I’m not sure if I’m able to exactly pinpoint what it is that I love about this book. I think it’s the way Mendel develops the story and sets it up so you have parts that are set in the past before the plague hit and then you follow multiple people who exist in the wasteland after the disease has wiped out almost all of the earth’s population. It’s so weird and interesting to see the contrast between the two timelines and it makes for a very jarring experience. I also really loved the way that the setting was not a central focus of the novel and it was very much a character driven novel. I feel that oftentimes with books like these character development was sacrificed for a good plot but this book had amazing characters with a plot that kept me on the edge of my seat the entire time. Though many authors attempt to that, very few are good at it and I think that Mendel did a fantastic job of creating a balance between the two.

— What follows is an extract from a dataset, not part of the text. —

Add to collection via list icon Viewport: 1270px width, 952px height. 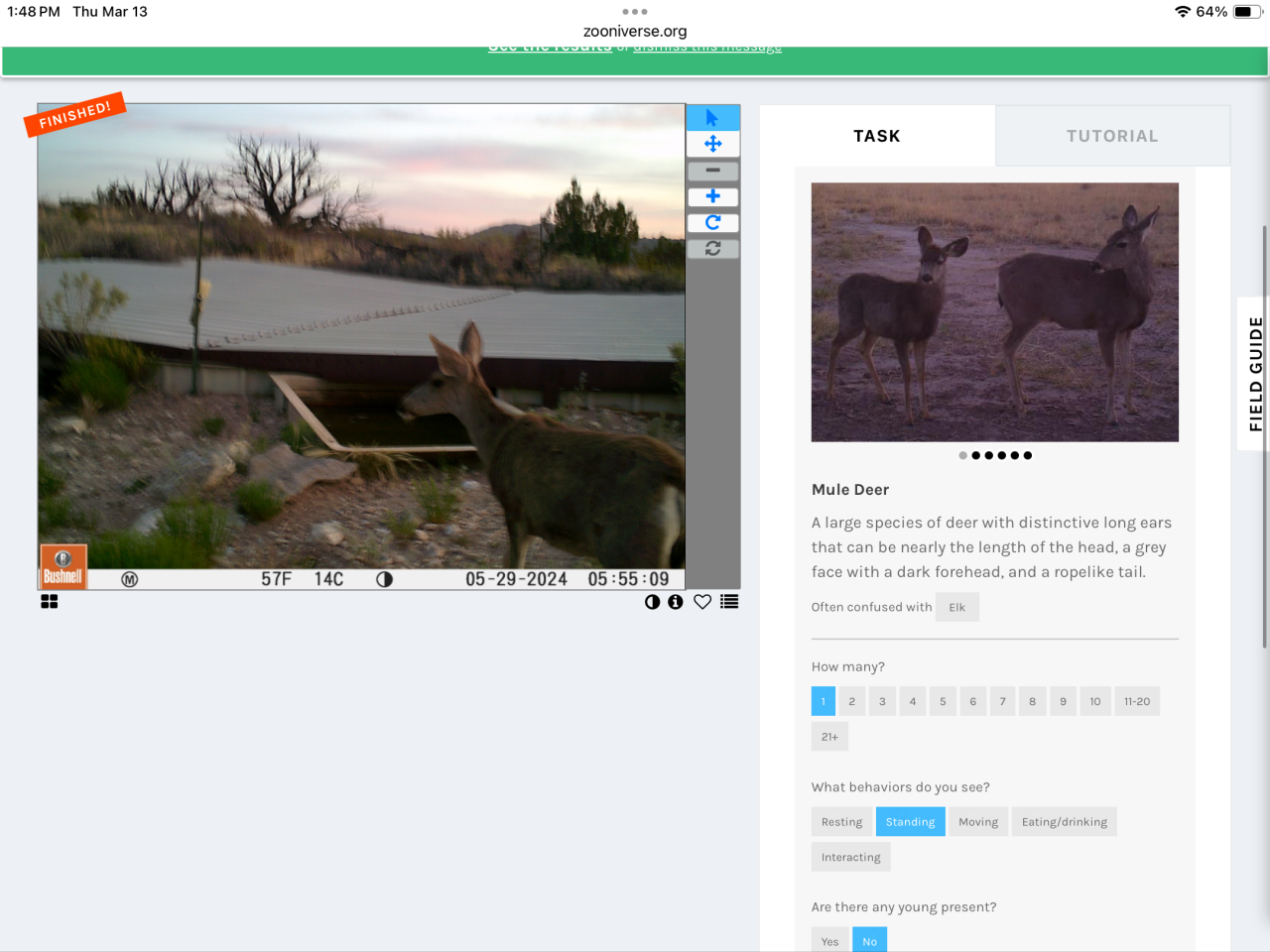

Honestly I think my favourite part of this book is how everything is connected somehow. You’re introduced to a lot of different storylines throughout the book and you don’t really understand how it’s all related at first but the more you read, the more it starts to click and everything starts to fit like a puzzle. Everything is connected in this really fascinating way that makes you look back at what you read and just be amazed at how Emily Saint John Mendel built all the storylines to connect. It was absolutely brilliant and it was so much to read.
This is just a small thing but I loved how it was partially set in Canada and the fact that the author is Canadian. As someone who lives in Canada I have a soft spot for anything Canadian related and I always love seeing Canadians authors become popular. It’s really nice to see because it always seem that the Americans get the spotlight.
Have You Read Station Eleven? Have You Ever Read a Book That You Didn’t Think You’d Enjoy But Ended Up Loving?